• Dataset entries
··········
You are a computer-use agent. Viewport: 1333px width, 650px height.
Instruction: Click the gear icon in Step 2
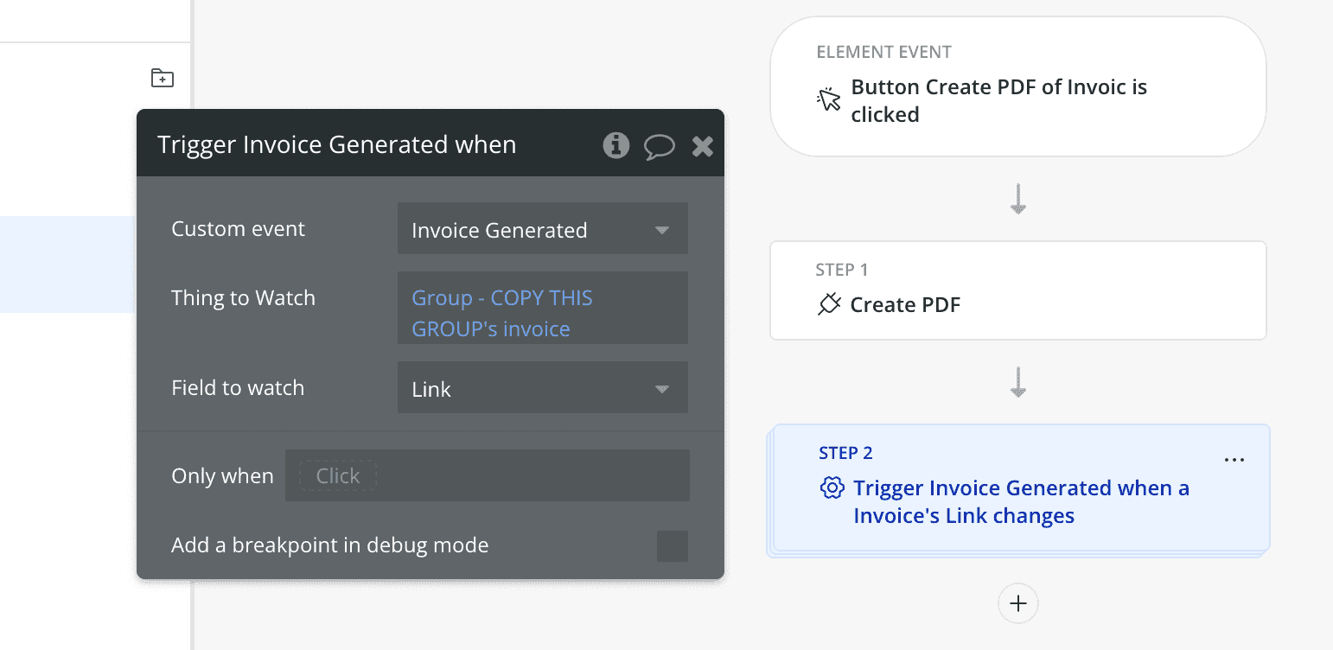(831, 488)
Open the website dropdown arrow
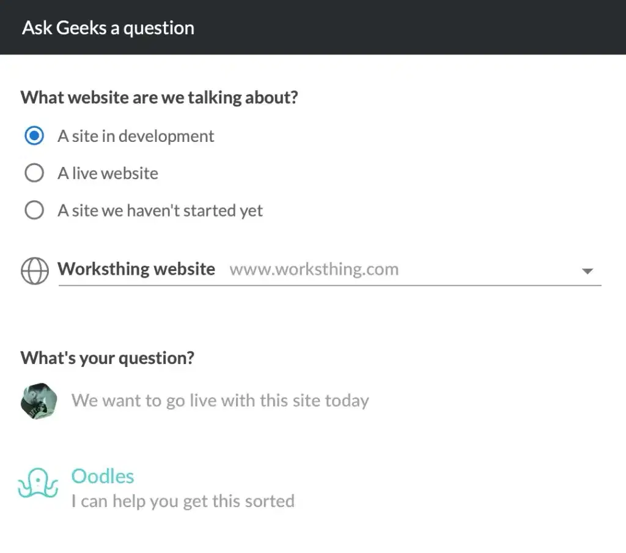The height and width of the screenshot is (553, 626). point(587,271)
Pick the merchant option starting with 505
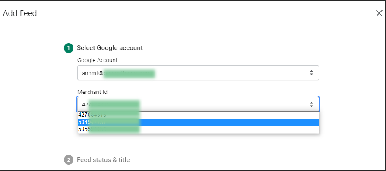The width and height of the screenshot is (386, 171). (198, 129)
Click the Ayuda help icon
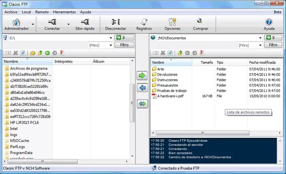 [269, 22]
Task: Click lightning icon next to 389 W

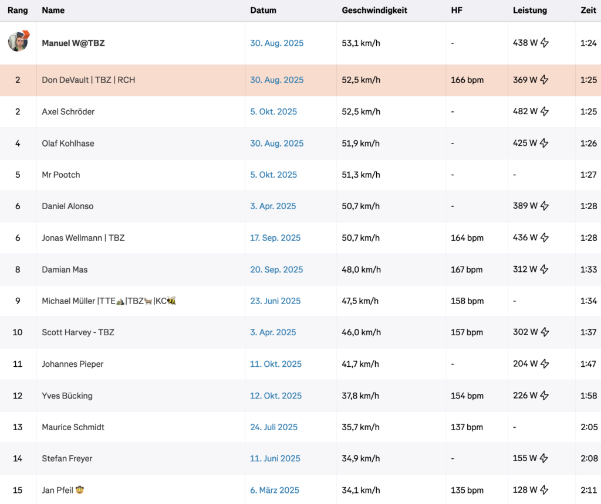Action: [x=544, y=206]
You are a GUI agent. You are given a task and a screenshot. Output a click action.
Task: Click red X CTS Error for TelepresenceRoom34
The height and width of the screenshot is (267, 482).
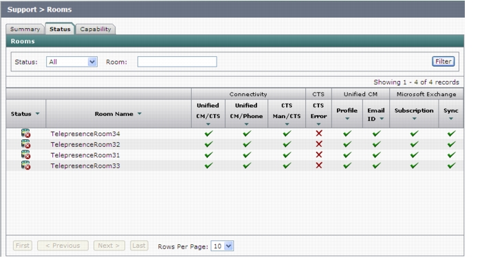(x=319, y=133)
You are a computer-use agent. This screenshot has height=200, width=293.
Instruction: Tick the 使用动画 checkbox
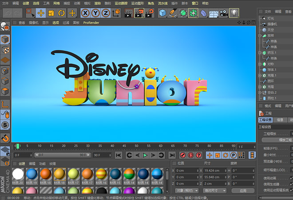[292, 178]
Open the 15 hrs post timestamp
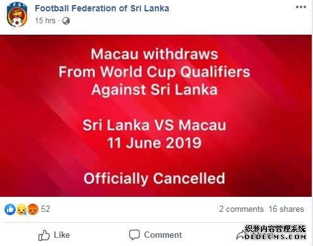Screen dimensions: 313x246 point(45,21)
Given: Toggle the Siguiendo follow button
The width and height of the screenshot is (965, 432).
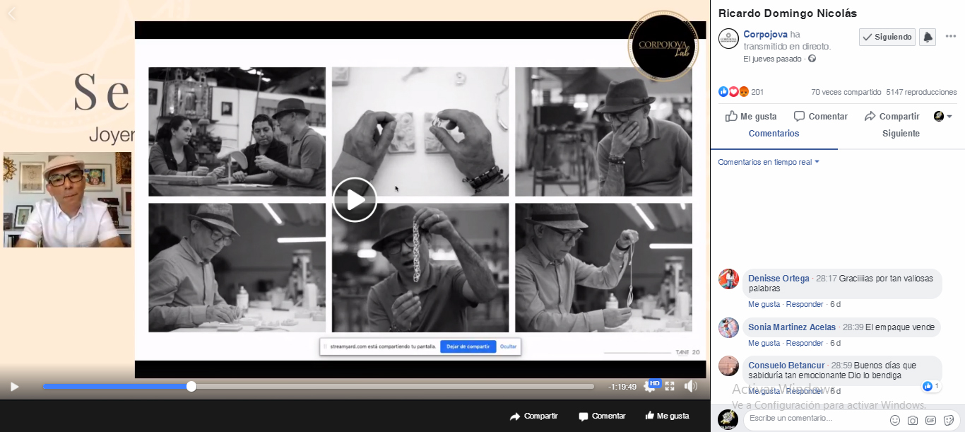Looking at the screenshot, I should point(887,37).
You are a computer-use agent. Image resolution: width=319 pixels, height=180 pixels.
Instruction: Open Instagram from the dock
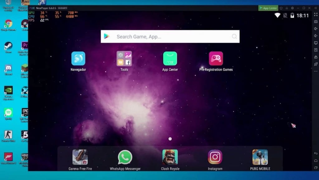point(215,158)
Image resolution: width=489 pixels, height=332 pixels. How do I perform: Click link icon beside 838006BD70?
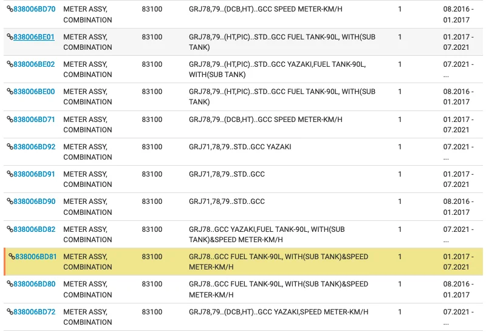(x=10, y=9)
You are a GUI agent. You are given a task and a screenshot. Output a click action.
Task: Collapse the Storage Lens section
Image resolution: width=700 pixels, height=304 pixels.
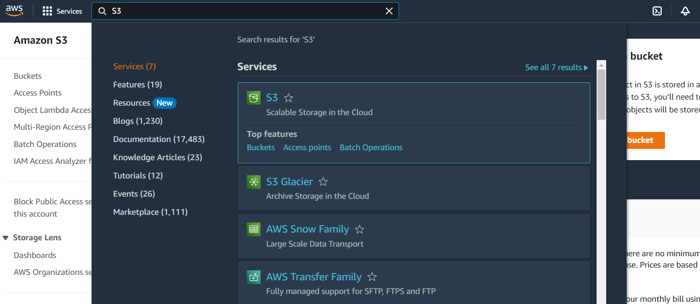pos(5,237)
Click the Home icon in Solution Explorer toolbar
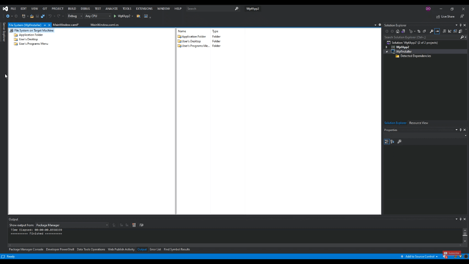 coord(398,31)
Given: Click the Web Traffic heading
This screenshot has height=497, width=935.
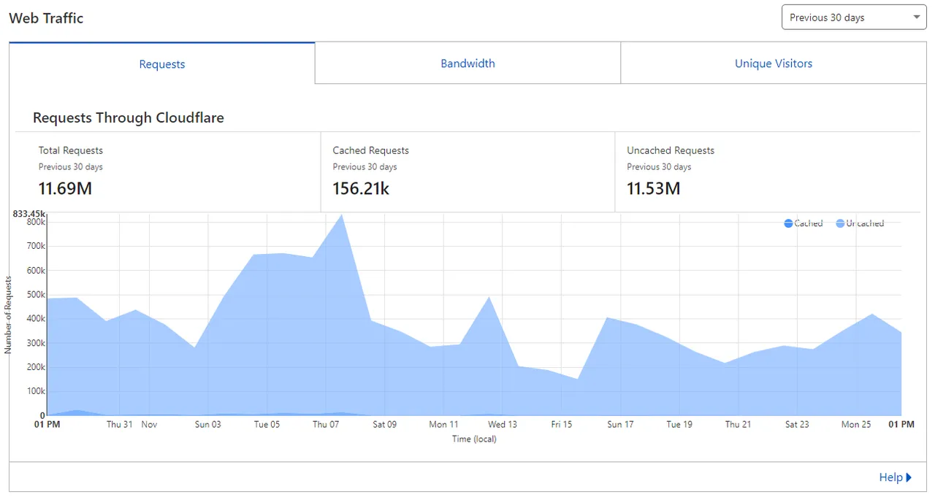Looking at the screenshot, I should coord(46,18).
··········
• Exercise instructions
In your copy, repeat the records above exactly and include no images.

• Exercise answer
You are a computer-use agent. Viewport: 1333px width, 650px height.
Instruction: Click the gear icon in Step 2
(831, 488)
Open the website dropdown arrow
The height and width of the screenshot is (553, 626). point(587,271)
Pick the merchant option starting with 505
The width and height of the screenshot is (386, 171). (198, 129)
Click the Ayuda help icon
 [269, 22]
Task: Click lightning icon next to 389 W

Action: [x=544, y=206]
You are a GUI agent. You are given a task and a screenshot. Output a click action.
Task: Click red X CTS Error for TelepresenceRoom34
The height and width of the screenshot is (267, 482).
(x=319, y=133)
You are a computer-use agent. This screenshot has height=200, width=293.
Instruction: Tick the 使用动画 checkbox
[292, 178]
Open the 15 hrs post timestamp
Screen dimensions: 313x246 point(45,21)
Given: Toggle the Siguiendo follow button
The width and height of the screenshot is (965, 432).
Looking at the screenshot, I should point(887,37).
You are a computer-use agent. Image resolution: width=319 pixels, height=180 pixels.
Instruction: Open Instagram from the dock
point(215,158)
Image resolution: width=489 pixels, height=332 pixels. How do I perform: Click link icon beside 838006BD70?
(x=10, y=9)
You are a GUI agent. You are given a task and a screenshot. Output a click action.
Task: Collapse the Storage Lens section
Image resolution: width=700 pixels, height=304 pixels.
pos(5,237)
Click the Home icon in Solution Explorer toolbar
 coord(398,31)
Given: Click the Web Traffic heading
This screenshot has height=497, width=935.
Looking at the screenshot, I should coord(46,18).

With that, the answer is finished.